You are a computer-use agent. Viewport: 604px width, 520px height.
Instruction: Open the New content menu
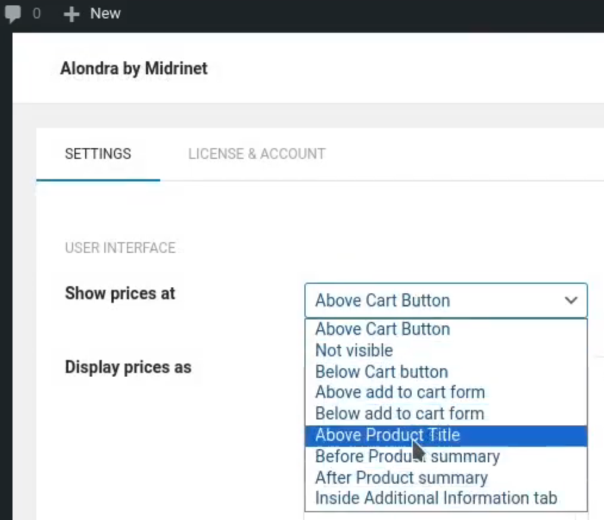pos(92,14)
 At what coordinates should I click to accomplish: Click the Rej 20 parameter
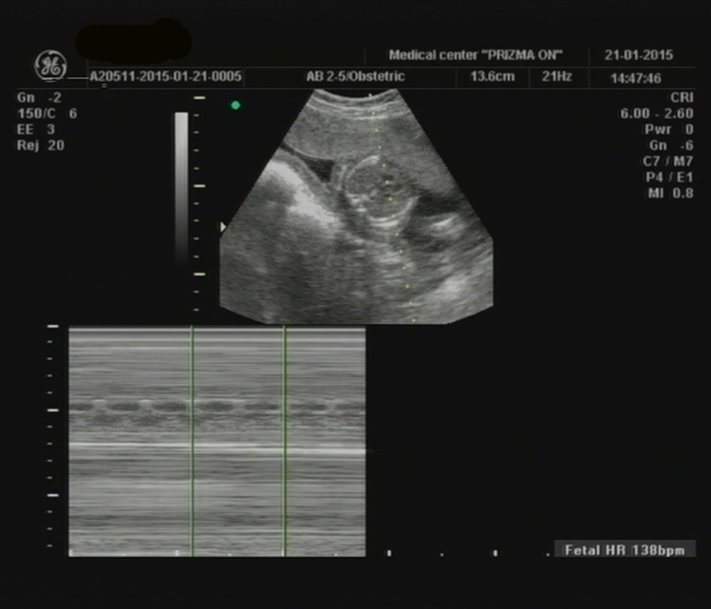tap(41, 145)
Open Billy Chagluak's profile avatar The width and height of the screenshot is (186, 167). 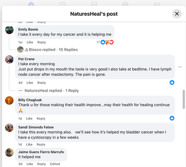click(x=9, y=100)
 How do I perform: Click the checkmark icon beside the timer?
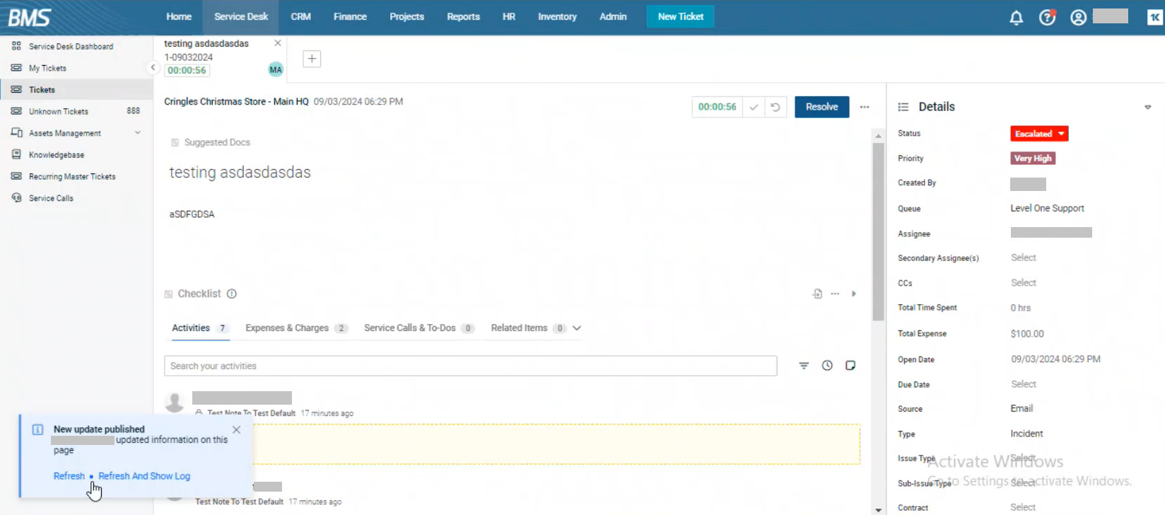click(x=754, y=107)

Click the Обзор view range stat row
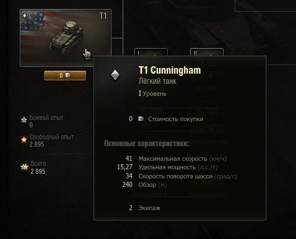click(x=144, y=185)
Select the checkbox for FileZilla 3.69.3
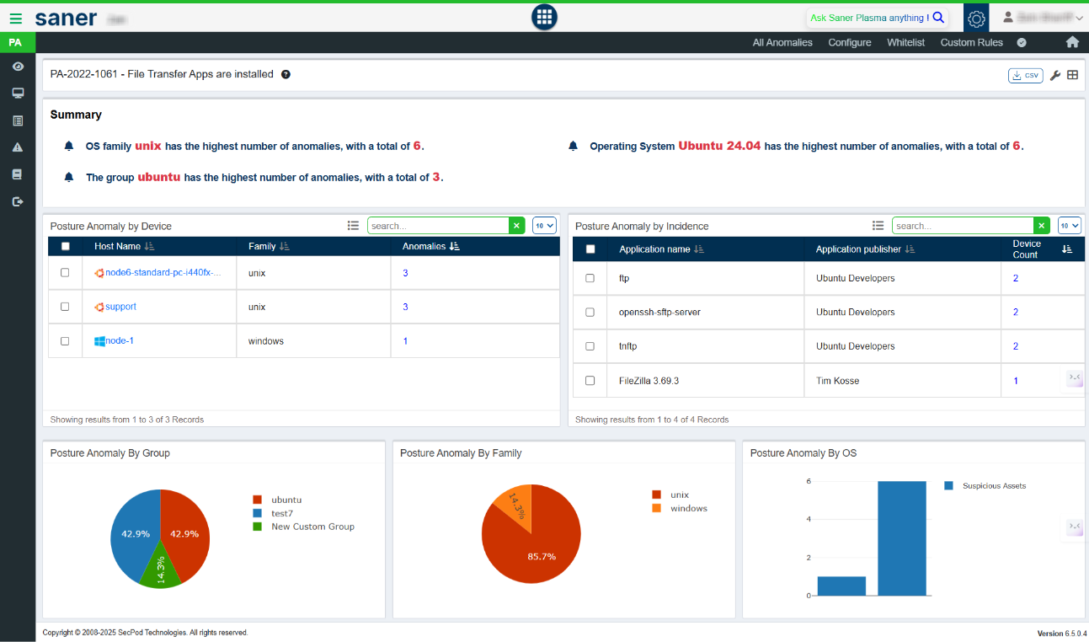This screenshot has width=1089, height=642. [x=590, y=381]
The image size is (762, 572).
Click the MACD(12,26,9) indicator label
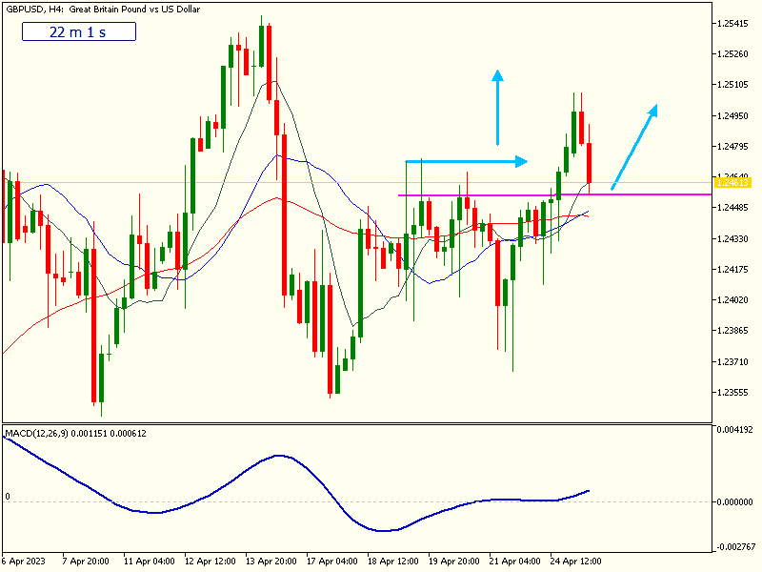click(75, 434)
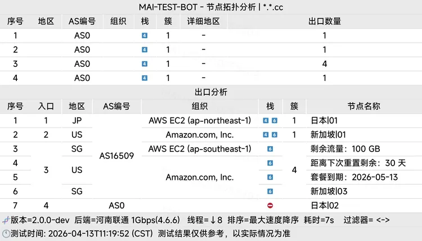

**Task goal:** The output must start at the line holding "The image size is (762, 572).", end at the last line of the listing above, and show each line exactly; please omit all pictures.

**Exercise solution:**
The image size is (762, 572).
Click the MACD(12,26,9) indicator label
click(75, 434)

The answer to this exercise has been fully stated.